When I am with myself, society falls away. Other peoples' expectations fall away. I am left with my own badass self, and the path before me. I can do anything I could dream of. Anything my wildest imagination could come up with. I can travel the world if I want! The only person who could ever limit me is me. And when I am alone, I am free. I am free to be me. And that is something more precious to me, a moment I consistently find, in every place, in every culture, every where I go, that I just can't get enough of.


I get to learn about this absolutely radiant being, and discover her and her adventures in new places, all over the world, and spend every single one of those seconds getting to know the real her. The magic within her. I get to watch her blossom, and increasingly grow into the most imperfectly perfect version of herself. I get to watch her open her mind and eyes to new experiences and people. I get to watch her make mistakes, and be so fiercely determined and independent that she figures out how to correct them and learn from them without losing her grip. I get to watch her spread her wings and fly, with a gleam in her eye without a care in the world.

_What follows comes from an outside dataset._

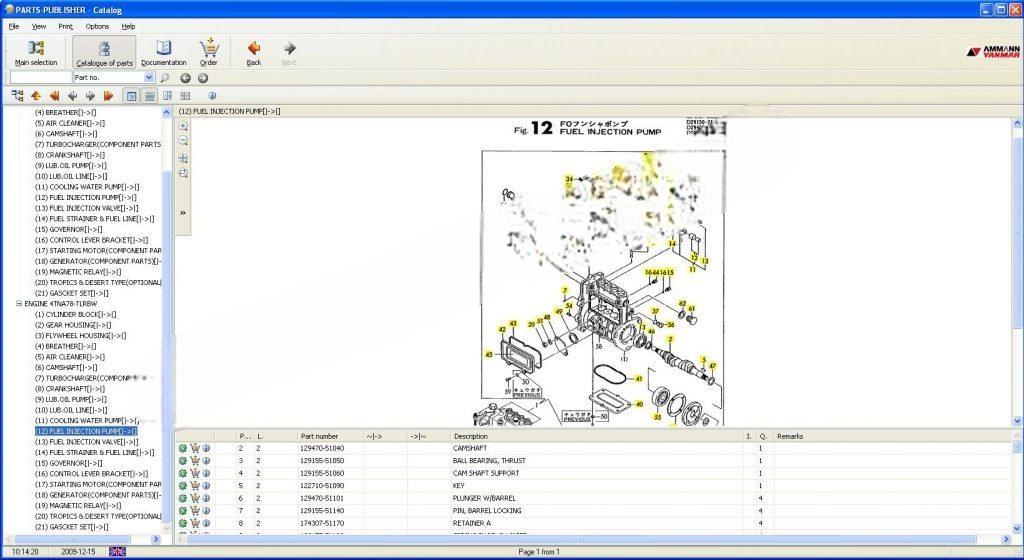Add CAMSHAFT row to cart

pos(194,448)
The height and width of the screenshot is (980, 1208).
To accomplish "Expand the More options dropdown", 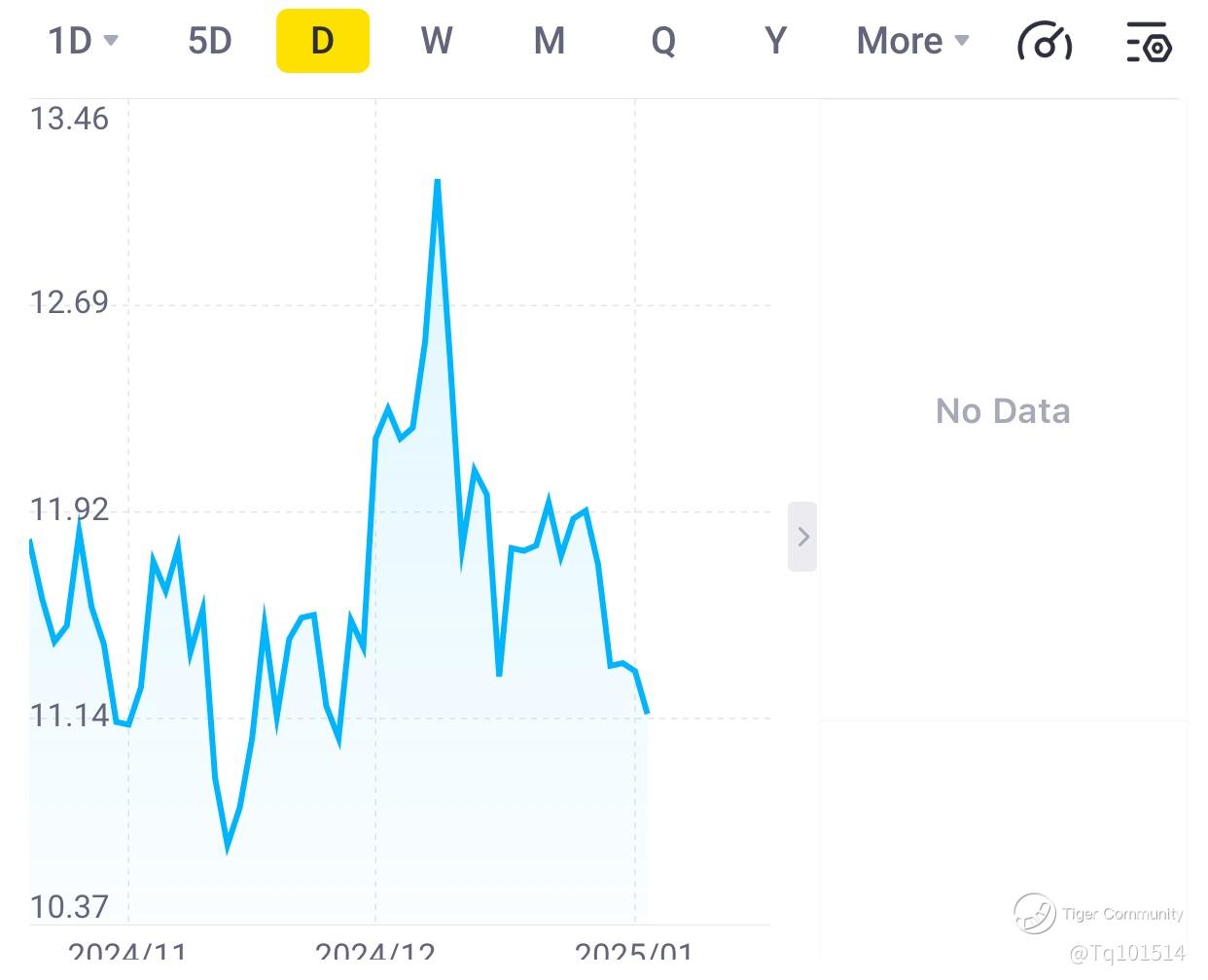I will point(912,41).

I get to watch her spirit soar. I get to watch her lose concern for what other people around her might think of her, for choosing this "unconventional" path. And I love every second of it.


I have many passions in life. Traveling brings it all out for me. It helps me to discover hidden pieces of me locked away, waiting to be revealed. Traveling does what nothing else in my life has ever done-ignites my soul on fire and gives me life. And there will never be a day in my life I don't sing praises to my God for lighting this path for me. Home is where the heart is, and my home is traveling.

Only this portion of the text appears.